5.                 Teori Despotisme Timur Wittfogel
Karl Wittfogel, penulis buku Oriental Despotism (1957) mengemukakan teori-teorinya sebagai berikut.

  • Cara produksi Asiatis, menurut pendapatnya yang khas pada masyarakat-masyrakat yang berdasarkan irigasi besar-besaran, telah menimbulkan suatu garis lain dalam perspektif evolusi.
  • Masyarakat-masayrakat hidrolis, tidak hanya dicirikan oleh irigasi, tetapi dalam hal-hal tertentu oleh bangunan drainase besar-besaran adalah tipikal Despotisme Timur yang menjalankan perintah dengan kekuasaan total oleh suatu birokrasi yang bercabang luas dan terpusat, serta secara tajam mesti dibedakan dari masyarakat feodal, seperti dikenal dalam masyarakat di Eropa Barat dan Jepang.
  • Bila masyarakat-masyarakat feodal memungkinkan suatu perkembangan menuju kapitalisame borjuis maka birokrasi-birokrasi Asiatis itu (mencakup Tsar Rusia) sama sekali tidak cocok bagi perkembangan apa pun menuju suatu struktur yang lebih modern.
  • Struktur-struktur politik baru yang dilahirkan di kerajaan-kerajaan Despotis Timur di masa lalu (Rusia dan Cina), sebenarnya tidak dapat dipandang sebagai suatu subtipe dari suatu masyarakat modern atau sebagai sesuatu yang baru, melainkan hanya merupakan salinan- salinan dari despotisme-despotisme Timur tradisional, di mana kemungkinan-kemungkinan  untuk  menjalankan  kekuasaaan   mutlak dan teror, telah berkembang hingga tingkat yang luar biasa tingginya (Wittfogel, 1957:438).
  • Doktrin ini bermaksud menunjukkan bahwa Uni Soviet (sekarang Rusia) maupun Cina tidak dapat menawarkan apa pun yang mungkin diinginkan oleh bangsa-bangsa lain, jalan satu-satunya kearah kemajuan adalah mengikuti garis peradaban modern yang berdasarkan hak milik. Menurut Wittfogel, garis ini tampaknya tidak lagi menuju pada sosialisme, melainkan hanya bergerak menuju suatu masyarakat polisentrisme dan demokratis, di mana kompleks-kompleks birokrasi yang lebih besar saling mengendalikan satu sama lain (Wittfogel, 1957:366-367), dan jika meminjam istilah Karl Popper, hal itu memalukan masyarakat terbuka.
6.                 Teori Perkembangan Sejarah dan Masyarakat Karl Marx
Karl Heinrich Marx (1818-1883) dilahirkan di Trier distrik Moselle, Prusian Rhineland pada 5 Mei 1818. Teori-teorinya tentang gerak sejarah dan masyarakat, tertuang dalam Die Deutch Ideologie (Ideologi Jerman) tahun 1845-1846, secara ringkas dapat dikemukakan sebagai berikut.

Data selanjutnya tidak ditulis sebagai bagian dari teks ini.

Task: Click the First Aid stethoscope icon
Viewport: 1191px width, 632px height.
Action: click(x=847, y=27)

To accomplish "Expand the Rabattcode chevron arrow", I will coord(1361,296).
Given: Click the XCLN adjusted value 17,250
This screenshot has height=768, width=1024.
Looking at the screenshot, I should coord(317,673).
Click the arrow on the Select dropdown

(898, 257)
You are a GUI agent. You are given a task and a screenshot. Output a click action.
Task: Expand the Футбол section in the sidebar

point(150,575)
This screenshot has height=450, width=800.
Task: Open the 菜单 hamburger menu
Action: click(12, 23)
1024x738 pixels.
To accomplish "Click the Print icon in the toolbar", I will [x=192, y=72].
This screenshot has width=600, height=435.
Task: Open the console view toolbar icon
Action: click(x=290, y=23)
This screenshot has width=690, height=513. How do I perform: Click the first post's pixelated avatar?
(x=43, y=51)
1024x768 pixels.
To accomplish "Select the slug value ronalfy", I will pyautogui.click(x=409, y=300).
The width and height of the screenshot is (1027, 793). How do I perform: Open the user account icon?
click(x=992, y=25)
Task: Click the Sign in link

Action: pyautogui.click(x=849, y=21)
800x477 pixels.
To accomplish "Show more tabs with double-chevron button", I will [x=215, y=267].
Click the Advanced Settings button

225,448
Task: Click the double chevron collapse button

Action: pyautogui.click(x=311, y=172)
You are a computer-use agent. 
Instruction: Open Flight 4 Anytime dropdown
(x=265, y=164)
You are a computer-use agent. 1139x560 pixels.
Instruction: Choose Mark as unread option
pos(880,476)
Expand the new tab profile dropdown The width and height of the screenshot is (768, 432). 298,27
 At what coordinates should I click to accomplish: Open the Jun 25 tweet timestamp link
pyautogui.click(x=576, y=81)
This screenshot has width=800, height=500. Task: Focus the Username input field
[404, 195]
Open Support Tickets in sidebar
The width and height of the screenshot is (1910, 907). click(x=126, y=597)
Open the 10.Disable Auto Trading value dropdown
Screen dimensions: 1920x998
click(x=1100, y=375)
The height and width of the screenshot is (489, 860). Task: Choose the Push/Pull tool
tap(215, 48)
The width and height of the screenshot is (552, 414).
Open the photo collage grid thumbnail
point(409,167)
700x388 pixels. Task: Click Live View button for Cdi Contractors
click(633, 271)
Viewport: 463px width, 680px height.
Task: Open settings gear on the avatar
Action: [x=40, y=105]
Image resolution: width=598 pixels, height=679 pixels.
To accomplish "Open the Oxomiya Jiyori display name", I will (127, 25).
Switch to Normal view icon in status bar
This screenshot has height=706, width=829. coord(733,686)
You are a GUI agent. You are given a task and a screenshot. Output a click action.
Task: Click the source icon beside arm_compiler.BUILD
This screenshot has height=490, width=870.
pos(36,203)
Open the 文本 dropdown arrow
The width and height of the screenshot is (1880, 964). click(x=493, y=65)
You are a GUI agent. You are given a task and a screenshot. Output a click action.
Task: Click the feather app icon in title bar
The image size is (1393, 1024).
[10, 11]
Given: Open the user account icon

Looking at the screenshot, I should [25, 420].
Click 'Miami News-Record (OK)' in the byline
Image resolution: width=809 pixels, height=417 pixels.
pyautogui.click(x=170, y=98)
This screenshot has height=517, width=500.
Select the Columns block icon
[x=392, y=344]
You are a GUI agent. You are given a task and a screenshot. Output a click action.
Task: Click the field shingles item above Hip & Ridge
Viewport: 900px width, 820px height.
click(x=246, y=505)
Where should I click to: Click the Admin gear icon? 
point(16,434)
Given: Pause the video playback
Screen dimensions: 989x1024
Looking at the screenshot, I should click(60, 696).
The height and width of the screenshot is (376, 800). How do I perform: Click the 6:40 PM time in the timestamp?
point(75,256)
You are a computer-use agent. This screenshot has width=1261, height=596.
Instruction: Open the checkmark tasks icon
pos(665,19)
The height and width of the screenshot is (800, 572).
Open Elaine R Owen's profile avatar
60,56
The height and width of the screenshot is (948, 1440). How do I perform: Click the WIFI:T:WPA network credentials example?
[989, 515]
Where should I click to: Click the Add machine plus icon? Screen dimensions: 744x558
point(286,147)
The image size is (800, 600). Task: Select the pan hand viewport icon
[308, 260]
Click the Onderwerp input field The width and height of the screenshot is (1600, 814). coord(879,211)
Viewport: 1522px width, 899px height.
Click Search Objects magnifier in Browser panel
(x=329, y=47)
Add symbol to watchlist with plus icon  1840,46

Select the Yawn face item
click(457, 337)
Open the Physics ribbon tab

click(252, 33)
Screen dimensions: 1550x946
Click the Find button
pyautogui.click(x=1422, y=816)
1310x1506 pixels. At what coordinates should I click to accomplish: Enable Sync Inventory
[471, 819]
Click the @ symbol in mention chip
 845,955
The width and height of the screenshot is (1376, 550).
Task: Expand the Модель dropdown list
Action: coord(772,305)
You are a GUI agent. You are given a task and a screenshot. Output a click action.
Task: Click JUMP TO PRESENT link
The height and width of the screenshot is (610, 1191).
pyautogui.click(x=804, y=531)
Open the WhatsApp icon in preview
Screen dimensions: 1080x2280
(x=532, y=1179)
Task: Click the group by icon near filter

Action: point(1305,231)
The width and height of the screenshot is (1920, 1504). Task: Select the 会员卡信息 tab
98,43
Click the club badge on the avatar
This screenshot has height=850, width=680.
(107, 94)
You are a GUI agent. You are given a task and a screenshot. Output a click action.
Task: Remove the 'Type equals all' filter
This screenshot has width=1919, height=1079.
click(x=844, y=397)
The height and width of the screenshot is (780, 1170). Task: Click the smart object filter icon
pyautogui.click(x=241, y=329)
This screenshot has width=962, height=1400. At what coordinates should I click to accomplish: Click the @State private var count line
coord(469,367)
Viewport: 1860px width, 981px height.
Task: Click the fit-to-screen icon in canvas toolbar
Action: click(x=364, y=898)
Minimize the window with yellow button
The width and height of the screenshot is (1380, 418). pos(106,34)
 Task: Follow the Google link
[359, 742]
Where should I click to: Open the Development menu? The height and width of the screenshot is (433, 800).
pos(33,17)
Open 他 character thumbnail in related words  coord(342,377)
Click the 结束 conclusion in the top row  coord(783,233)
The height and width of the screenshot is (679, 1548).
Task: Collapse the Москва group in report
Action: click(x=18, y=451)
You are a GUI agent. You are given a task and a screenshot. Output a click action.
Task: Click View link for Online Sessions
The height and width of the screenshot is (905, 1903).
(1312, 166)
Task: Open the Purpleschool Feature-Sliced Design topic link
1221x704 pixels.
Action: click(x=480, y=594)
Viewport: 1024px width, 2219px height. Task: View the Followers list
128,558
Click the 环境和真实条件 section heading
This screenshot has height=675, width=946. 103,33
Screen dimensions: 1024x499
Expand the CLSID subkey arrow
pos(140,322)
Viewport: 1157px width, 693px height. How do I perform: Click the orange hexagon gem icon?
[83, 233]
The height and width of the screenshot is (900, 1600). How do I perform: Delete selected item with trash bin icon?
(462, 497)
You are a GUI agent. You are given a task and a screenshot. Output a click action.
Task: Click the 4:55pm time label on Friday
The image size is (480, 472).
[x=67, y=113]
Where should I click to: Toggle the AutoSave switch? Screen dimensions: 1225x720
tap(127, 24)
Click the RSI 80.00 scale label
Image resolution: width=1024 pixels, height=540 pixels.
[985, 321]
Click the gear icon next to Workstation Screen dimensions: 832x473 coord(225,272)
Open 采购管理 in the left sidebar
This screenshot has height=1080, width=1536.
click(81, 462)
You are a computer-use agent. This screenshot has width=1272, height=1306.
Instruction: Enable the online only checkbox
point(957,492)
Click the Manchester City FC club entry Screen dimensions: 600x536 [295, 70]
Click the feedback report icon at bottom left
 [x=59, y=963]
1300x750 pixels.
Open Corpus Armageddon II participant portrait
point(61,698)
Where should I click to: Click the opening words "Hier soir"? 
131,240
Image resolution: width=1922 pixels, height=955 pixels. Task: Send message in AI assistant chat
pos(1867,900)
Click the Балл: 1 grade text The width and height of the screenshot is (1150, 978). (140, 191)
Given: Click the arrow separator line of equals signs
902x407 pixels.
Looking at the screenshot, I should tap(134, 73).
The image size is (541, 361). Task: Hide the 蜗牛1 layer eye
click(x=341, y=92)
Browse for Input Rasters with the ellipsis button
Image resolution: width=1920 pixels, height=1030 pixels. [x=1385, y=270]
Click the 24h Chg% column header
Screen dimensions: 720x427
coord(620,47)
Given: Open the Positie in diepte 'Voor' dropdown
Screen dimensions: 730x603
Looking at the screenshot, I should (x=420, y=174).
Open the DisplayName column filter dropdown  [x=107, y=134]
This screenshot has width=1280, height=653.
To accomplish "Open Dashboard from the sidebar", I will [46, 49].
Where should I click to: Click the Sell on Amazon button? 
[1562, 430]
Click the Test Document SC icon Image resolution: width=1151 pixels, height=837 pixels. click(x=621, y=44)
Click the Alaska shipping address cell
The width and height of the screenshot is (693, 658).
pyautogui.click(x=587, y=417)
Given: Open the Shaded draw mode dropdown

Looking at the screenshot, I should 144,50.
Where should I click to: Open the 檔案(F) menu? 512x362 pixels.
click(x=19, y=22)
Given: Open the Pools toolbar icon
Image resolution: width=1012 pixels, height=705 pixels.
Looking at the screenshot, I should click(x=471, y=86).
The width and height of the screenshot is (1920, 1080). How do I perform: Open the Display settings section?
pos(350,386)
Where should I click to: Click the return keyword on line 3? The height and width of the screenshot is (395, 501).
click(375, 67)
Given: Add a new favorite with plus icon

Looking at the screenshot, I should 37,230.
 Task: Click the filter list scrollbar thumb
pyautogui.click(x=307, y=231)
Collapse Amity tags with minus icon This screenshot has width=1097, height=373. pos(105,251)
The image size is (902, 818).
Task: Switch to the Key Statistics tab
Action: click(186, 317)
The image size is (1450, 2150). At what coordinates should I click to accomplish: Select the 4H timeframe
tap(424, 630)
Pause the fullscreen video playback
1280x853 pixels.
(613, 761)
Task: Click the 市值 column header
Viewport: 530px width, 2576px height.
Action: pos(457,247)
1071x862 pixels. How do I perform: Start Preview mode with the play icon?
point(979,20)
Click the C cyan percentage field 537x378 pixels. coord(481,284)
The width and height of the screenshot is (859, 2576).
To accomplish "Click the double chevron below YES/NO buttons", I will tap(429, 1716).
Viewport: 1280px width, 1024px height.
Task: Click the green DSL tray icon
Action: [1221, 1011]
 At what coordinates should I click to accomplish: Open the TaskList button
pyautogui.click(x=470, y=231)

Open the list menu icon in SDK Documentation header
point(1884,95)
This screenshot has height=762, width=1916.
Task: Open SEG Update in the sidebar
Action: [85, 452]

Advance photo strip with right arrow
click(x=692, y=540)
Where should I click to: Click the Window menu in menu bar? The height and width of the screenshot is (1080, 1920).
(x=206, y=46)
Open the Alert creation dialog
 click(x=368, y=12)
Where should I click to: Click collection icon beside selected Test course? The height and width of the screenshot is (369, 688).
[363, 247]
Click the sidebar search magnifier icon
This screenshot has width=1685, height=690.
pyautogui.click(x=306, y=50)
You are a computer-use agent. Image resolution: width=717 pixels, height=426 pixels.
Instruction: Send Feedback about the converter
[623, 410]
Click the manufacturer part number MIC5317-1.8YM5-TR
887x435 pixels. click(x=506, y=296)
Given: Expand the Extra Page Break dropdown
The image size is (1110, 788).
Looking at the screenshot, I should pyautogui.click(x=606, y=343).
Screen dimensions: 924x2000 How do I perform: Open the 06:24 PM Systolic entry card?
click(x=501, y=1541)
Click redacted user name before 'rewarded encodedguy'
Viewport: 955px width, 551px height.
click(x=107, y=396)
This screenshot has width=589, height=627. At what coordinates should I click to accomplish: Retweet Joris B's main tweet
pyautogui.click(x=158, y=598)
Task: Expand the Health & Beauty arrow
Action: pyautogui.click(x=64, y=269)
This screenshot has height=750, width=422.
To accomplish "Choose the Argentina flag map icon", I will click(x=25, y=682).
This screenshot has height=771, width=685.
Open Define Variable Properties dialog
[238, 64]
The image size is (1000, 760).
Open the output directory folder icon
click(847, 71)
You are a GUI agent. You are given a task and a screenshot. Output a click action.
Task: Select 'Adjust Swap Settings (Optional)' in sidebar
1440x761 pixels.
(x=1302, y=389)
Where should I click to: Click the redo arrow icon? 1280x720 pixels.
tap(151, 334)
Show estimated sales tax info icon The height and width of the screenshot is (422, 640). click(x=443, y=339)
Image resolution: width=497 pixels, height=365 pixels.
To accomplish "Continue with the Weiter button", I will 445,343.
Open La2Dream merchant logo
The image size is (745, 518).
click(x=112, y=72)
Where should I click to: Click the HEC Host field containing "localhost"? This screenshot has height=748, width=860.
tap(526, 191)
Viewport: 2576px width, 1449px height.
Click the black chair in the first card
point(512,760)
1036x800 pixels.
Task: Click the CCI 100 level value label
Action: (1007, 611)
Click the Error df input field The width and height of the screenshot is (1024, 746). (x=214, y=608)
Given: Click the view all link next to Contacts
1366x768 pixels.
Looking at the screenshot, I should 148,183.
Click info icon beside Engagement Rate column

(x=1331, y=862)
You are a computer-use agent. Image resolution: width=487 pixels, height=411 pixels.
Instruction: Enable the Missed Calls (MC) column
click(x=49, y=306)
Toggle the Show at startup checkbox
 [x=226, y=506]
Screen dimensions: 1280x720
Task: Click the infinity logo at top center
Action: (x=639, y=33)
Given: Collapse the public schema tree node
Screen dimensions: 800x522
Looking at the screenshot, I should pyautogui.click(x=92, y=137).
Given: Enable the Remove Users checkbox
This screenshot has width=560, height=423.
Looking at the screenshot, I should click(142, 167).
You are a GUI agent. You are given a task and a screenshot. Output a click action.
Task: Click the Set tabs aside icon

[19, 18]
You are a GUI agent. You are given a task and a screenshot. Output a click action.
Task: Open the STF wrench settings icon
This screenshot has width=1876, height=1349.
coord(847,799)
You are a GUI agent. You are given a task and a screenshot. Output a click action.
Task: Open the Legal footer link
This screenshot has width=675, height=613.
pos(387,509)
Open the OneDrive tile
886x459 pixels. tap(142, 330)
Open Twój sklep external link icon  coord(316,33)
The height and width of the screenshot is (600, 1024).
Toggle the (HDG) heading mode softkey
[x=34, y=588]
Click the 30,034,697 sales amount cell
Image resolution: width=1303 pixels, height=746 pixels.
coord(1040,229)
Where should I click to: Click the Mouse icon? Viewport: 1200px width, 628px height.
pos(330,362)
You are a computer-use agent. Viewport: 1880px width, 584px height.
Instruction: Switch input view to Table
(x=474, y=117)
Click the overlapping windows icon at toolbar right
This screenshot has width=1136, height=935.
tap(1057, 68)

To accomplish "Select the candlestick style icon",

  • Struktur ekonomi masyarakat yang ditopang oleh relasi-relasinya dengan produksi, merupakan fondasi riil masyarakat. Struktur tersebut sebagi dasar munculnya suprastruktur hukum dan politik, berkaitan dengan bentuk tertentu dari kesadaran sosial. Di sisi lain, relasi-relasi produksi masyarakat itu sendiri berkaitan dengan tahap perkembangan tenaga-tenaga produktif materiil (masyarakat). Dalam kerangka ini, model produksi dari kehidupan materiil akan mempersiapkan proses kehidupan sosial, politik, dan intelektual pada umumnya.
  • Seiring dengan tenaga produktif masyarakat berkembang, tenaga- tenaga produktif ini mengalami pertentangan dengan berbagai relasi produksi yang ada sehingga membelenggu pertumbuhannya. Kemudian, mulailah suatu era revolusi sosial, seiring dengan terpecahnya masyarakat akibat konflik.
  • Konflik-konflik itu terselesaikan sedemikian rupa sehingga menguntungkan tenaga-tenaga produktif, lalu muncul relasi-relasi produksi yang baru dan lebih tinggi persyaratan materiilnya telah matang dalam “rahim” masyarakat itu sendiri. Masyarakat dan pemerintahan kelas memang tidak terhindarkan, sekaligus diperlukan untuk memaksa produktivitas para produsen agar melampaui tingkat substensinya. Namun, kemajuan produktif yang dihasilkan kapitalisme tersebut menghancurkan kelayakan dan landasan histories pemerintahan kelas, Karena negara merupakan alat suatu kelas untuk mengamankan pemerintahannya maka negara akan melemah dalam masyarakat pascakelas.
  • Relasi-relasi produksi yang lebih baru dan lebih tinggi ini mengakomodasi secara lebih baik keberlangsungan pertumbuhan kapasitas produksi masyarakat. Di sinilah model produksi borjuis mewakili era progresif yang paling baru dalam formasi ekonomi masyarakat, tetapi hal itu merupakan bentuk produksi antagonistik yang terakhir. Dengan matinya bentuk produksi tersebut maka prasejarah kemanusiaan berakhir.
  • Di sinilah kapitalisme akan hancur oleh hasratnya sendiri untuk meletakkan masyarakat pada tingkat produktif yang tidak pernah terbayangkan sebelumnya. Selain itu, perkembangan tenaga-tenaga produktif yang membayangkan munculnya kapitalisme  sebagai respons terhadap tingkat tenaga produktif pada awal mula terbentuk.
  • Dengan demikian, perkembangan kapasitas produktif masyarakat menentukan corak utama evolusi yang dihasilkan, yang pada  gilirannya menciptakan institusi-institusi hukum dan politik masyarakat atau suprastruktur.
7.                 Teori Feminisme Wollstonecraft
Mary Wollstonecraft dilahirkan di Inggris tahun 1759. Isi pokok pemikiran (teori) Wollstonecraft adalah sebagai berikut.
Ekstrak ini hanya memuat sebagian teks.